Count 3: Unauthorized Use of a Computer
[62] I now turn to Count 3, "Unauthorized Use of a Computer."
Offence Provisions
342.1(1) Every one who, fraudulently and without colour of right…
(c) uses or causes to be used, directly or indirectly, a computer system with intent to commit an offence under paragraph (a) or (b) or an offence under section 430 in relation to data or a computer system, or
is guilty of an indictable offence and liable to imprisonment for a term not exceeding ten years, or is guilty of an offence punishable on summary conviction.
Elements of the Offence
[63] The elements of the offence are as follows:
That the accused used or caused to be used, directly or indirectly a computer system with intent to commit the offence of mischief to data; and
That the accused did so fraudulently and without colour of right.

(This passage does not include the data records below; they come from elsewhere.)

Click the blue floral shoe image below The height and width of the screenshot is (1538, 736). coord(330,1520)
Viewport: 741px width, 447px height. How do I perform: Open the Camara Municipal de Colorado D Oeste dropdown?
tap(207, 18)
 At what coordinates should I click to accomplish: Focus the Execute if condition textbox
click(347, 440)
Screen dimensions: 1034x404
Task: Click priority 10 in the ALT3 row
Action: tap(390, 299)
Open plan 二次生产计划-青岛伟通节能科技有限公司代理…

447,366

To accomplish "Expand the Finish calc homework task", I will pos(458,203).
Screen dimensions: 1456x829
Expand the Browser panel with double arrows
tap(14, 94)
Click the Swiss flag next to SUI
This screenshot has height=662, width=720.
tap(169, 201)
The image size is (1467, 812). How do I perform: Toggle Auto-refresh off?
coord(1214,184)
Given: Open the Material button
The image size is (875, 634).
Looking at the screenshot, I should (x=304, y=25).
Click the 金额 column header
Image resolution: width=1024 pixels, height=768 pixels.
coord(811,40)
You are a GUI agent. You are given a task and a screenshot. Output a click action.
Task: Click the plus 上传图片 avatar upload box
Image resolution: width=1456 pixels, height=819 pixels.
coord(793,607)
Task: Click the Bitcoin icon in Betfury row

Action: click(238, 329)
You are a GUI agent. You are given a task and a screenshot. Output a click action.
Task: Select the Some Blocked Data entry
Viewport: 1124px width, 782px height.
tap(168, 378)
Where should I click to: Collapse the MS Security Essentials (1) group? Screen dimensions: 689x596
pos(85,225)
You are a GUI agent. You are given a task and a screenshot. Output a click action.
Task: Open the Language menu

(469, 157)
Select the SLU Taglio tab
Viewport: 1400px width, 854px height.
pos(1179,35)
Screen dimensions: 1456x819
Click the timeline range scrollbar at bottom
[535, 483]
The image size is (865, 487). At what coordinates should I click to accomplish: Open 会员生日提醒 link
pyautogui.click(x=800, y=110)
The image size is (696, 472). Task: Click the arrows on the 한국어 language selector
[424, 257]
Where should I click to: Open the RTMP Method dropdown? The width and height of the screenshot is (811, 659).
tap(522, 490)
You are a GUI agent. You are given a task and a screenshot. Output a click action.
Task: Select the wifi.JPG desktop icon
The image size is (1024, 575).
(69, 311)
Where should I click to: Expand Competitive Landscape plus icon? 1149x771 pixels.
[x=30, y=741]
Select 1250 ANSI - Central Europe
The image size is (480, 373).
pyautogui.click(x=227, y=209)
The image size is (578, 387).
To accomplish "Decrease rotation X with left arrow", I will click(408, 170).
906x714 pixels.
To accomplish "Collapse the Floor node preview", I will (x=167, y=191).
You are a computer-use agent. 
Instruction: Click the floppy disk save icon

[64] To fall within the scope of s. 342.1, the defendants' use of the computer must have been unauthorized and the accused must have known that it was unauthorized. However more is required. In R. v. Parent, 2012 QCCA 1653 at para. 37, the Quebec Court of Appeal held that the "fraudulently" requirement is an independent part of the actus reus of the offence and requires behaviour that a reasonable person in the circumstances of the defendant would consider a "dishonest activity." As the court in Parent explained at para. 36, the voluntary use of a computer "for prohibited purposes is clearly a dishonest act." The defendants must also have intended to use the computer to commit mischief.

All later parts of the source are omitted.